[[ Given data open ]]

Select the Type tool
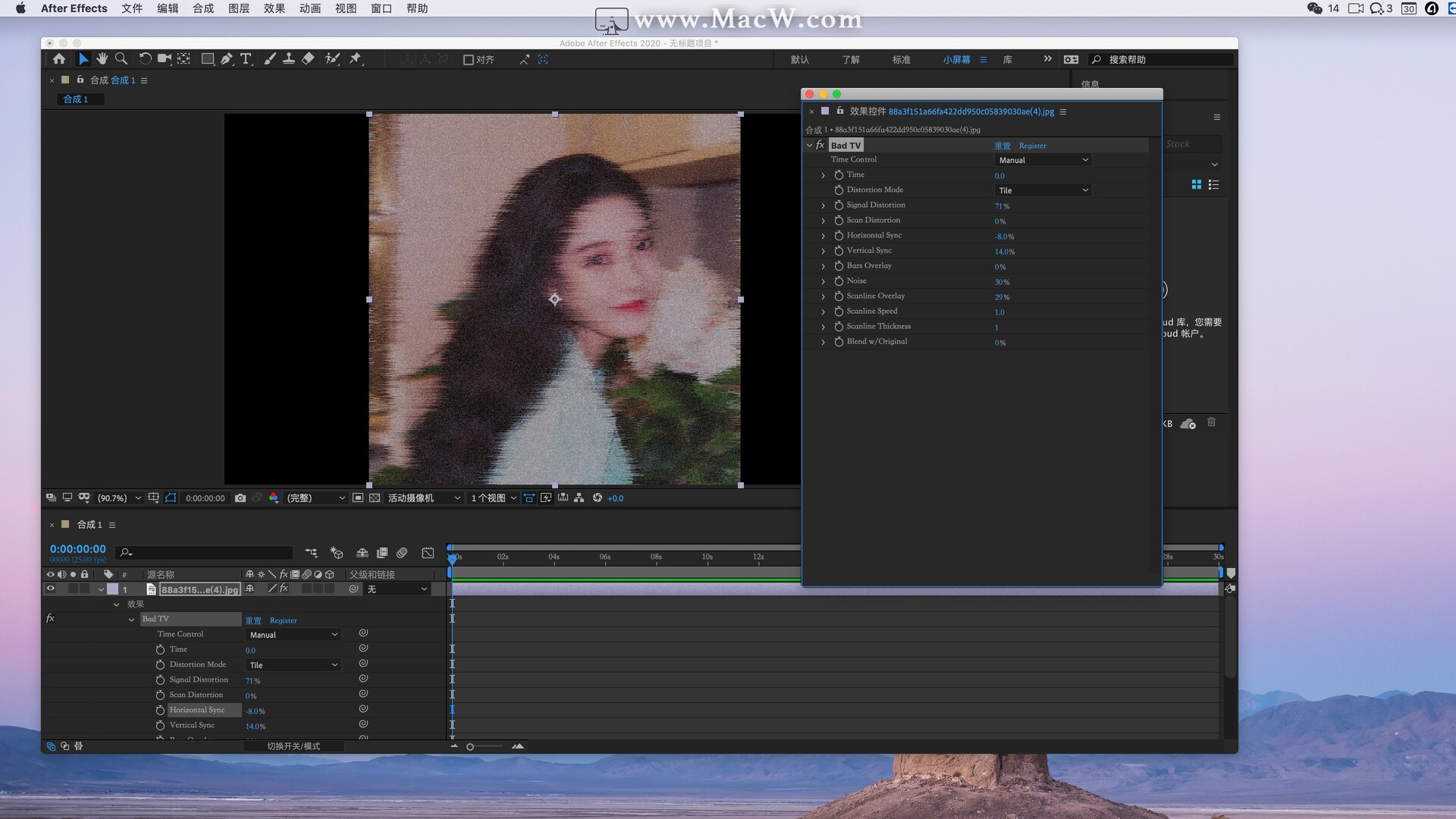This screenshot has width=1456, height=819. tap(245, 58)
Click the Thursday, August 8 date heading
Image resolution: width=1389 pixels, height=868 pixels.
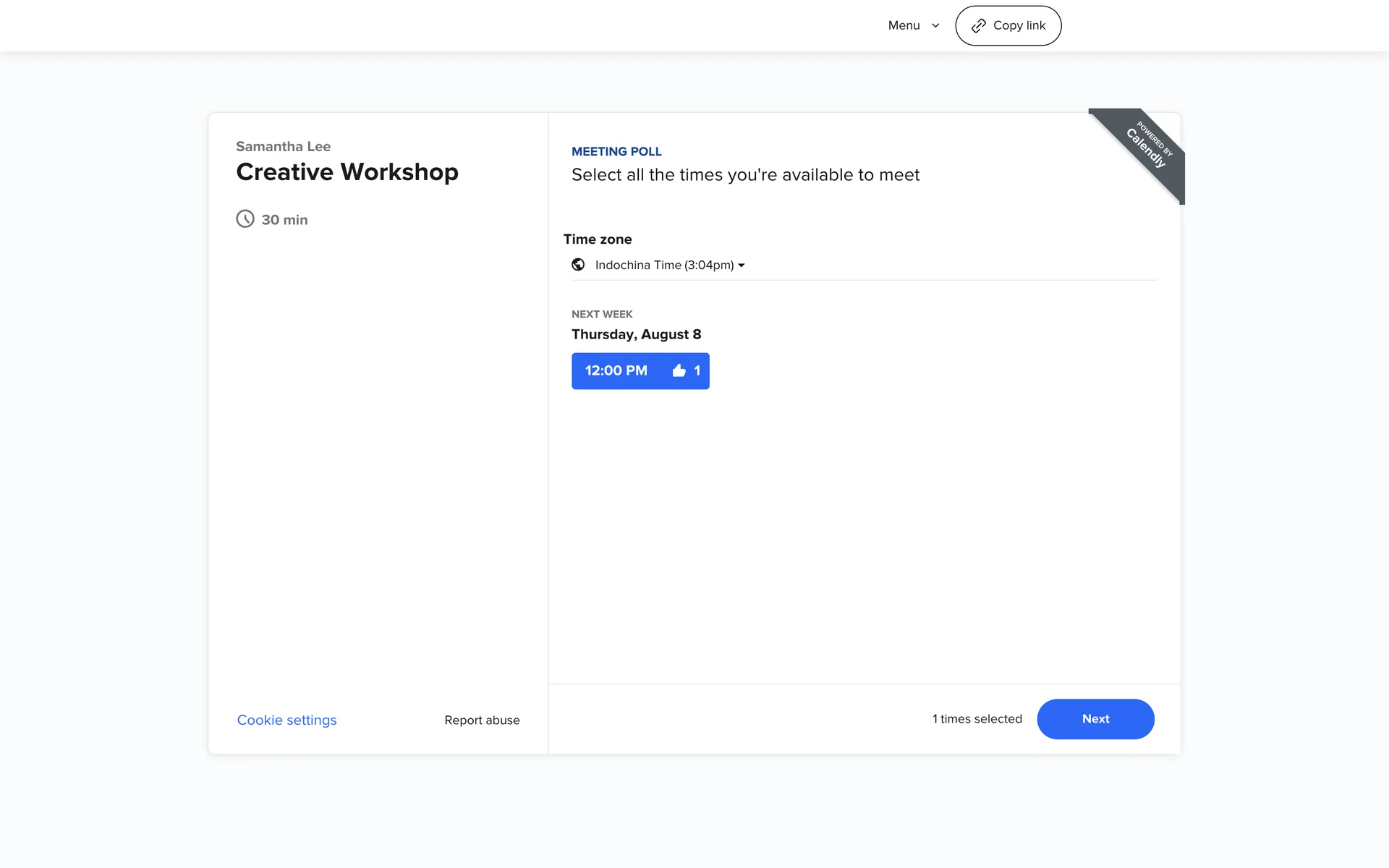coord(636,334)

[[ Given data closed ]]

* Problem:
Write out each line of the data exactly; the images should be left out.

* Result of this task:
Select the Type tool
This screenshot has width=1456, height=819. tap(245, 58)
Click the Thursday, August 8 date heading
Image resolution: width=1389 pixels, height=868 pixels.
coord(636,334)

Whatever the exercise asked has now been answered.